The AT Protocol MCP Server bridges AI assistants with Bluesky and the decentralized social web. It provides zero-configuration public access for reading, with optional OAuth for authenticated operations.
MCP Tool Explorer
{
"tool": "get_profile",
"handle": "bsky.app"
}Fetch a user profile by handle or DID
This is a simulated demo. The actual MCP server processes requests from AI assistants like Claude.
Key Features
- Zero Configuration: Immediate access to public AT Protocol data
- Full Protocol Coverage: Posts, profiles, feeds, and social graph
- OAuth Support: Secure authentication for write operations
- Production Ready: Docker, Kubernetes, and enterprise deployment support
Why this project mattered
The interesting part of AT Protocol is not just that it powers Bluesky. It is that the protocol is decentralized, strongly typed, and split across multiple services with different responsibilities. That makes it powerful for developers, but awkward for LLMs and agent frameworks that need a stable interface.
This project turned that complexity into a predictable MCP surface area. Instead of asking an LLM to understand handles, DIDs, AppView reads, PDS writes, and OAuth on its own, the server exposes those capabilities as discoverable tools with clear inputs and outputs.
Architecture decisions
The most important design choice was separating read-only and authenticated operations.

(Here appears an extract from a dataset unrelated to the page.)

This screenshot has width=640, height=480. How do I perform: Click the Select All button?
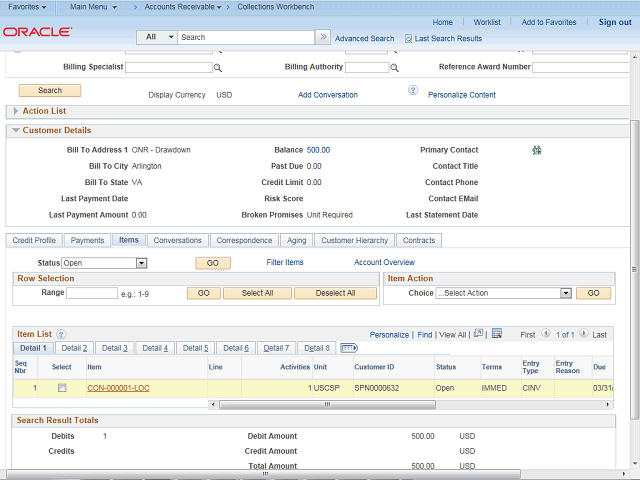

- Public tools route through the public AT Protocol APIs so an assistant can explore profiles, feeds, and search results immediately.
- Authenticated tools are isolated behind OAuth so write access is explicit and scoped.
- The MCP layer keeps protocol vocabulary intact enough for power users, while still normalizing the shape of requests for agent use.
That split makes the project useful in two modes: instant exploration with zero setup, and production workflows where identity and write access matter.
Tradeoffs and implementation lessons
One of the main tradeoffs was how much protocol detail to hide. Abstract too much, and the tool becomes misleading. Expose too much, and the tool stops being ergonomic. I aimed for a middle path: tool names and parameters reflect the underlying network model, but the server handles the plumbing around discovery, authentication, and response shaping.
That approach made it easier to support both hobbyist experimentation and more serious deployment scenarios such as hosted MCP servers, containers, and Kubernetes-based setups.
Outcome
The result is a project that demonstrates protocol fluency, API design judgment, and product thinking at the same time. It is not just a wrapper around Bluesky endpoints. It is a translation layer that makes a decentralized protocol practical inside modern AI workflows.